Дане хотелось ненавидеть отца. И чтобы ненависть ее, яростная, горячая, осталась единственным к нему отношением – если бы он всегда был чудовищем, избивал всех подряд, рычал на мать, а с клыков его капала бы ядовито-зеленая слюна, все было бы куда проще. Но отец бывал всяким – например, он обожал перемывать всю посуду и всегда мурлыкал себе что-то под нос, и пение его, нескладное и нестройное, вдруг удивительно хорошо сливалось с плеском мыльной воды. Дана любила сидеть вот так, сделав вид, что допивает безнадежно остывший чай и прикусывает его крекером, и слушать отцовское мычание.
Иногда он возвращался с работы, подходил к Дане со спины – она напрягалась против воли, ненавидела эту жертвенность в себе и все равно каменела плечами – и целовал сухими прохладными губами в макушку.
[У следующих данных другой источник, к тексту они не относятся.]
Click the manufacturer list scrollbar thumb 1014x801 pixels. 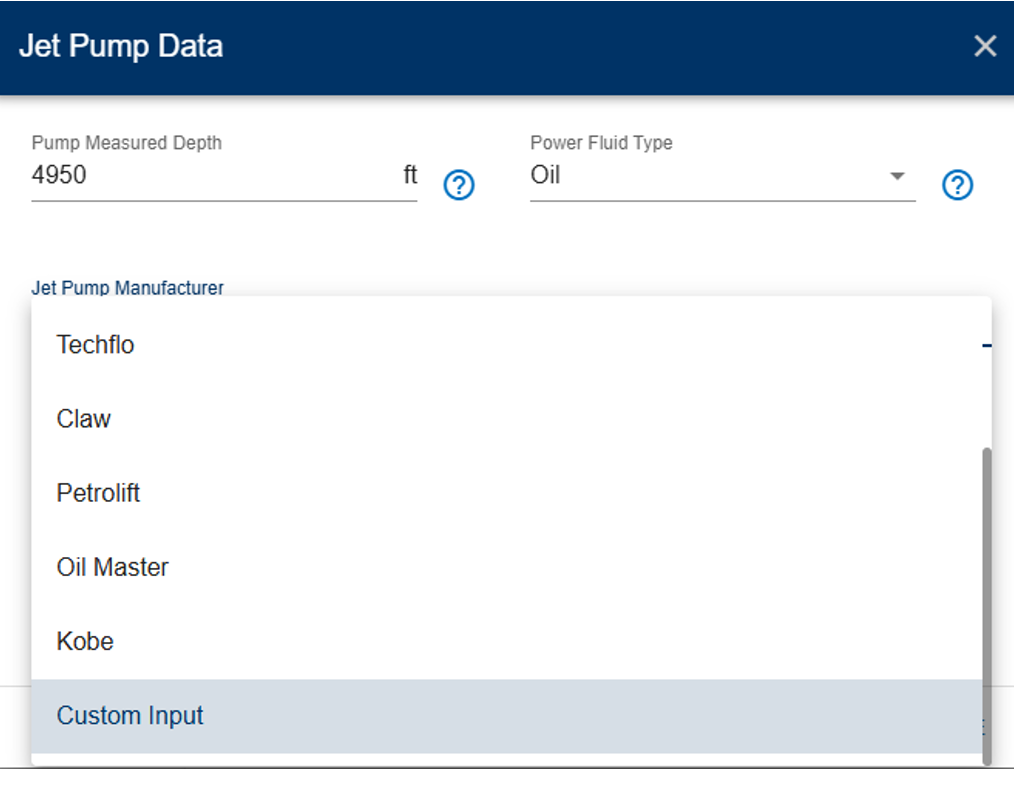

Брал Алю лепить снежки или бродить по заметенному парковому озеру, курил на балконе и втолковывал что-то Лешке, не дотягивающемуся до перил, или просто спал перед телевизором и хмурился во сне, а Дана тянулась к высокому шкафу, чтобы достать для него покрывало… Если бы не эти вспышки ярости, они могли бы сойти за нормальную семью, а папа – за неплохого отца. В конце концов, у половины Даниных одноклассников и такого не было.
И ненависть ее, крепшая в «воспитательные моменты», рассеивалась, когда папа забывал смыть с подбородка каплю воздушно-белой пены для бритья или, стянув один ботинок, долго сидел и смотрел на другой, слишком устав, чтобы разуться, раздеться и идти ужинать.
В остаток той ночи Дане снилась Галкина мать. Она лезла из-под кресла, широко улыбаясь разорванным ртом – они виделись всего раз или два в жизни, и мать тогда показалась Дане миловидной женщиной в бандане из черно-костяных черепов, но теперь она стала окоченевшей, сине-ледяной, хрустально звенела от каждого толчка о половицы. Дана металась от края к краю, пытаясь спрятаться в подушках или простыне, оттянуть эту встречу. Мать приближалась.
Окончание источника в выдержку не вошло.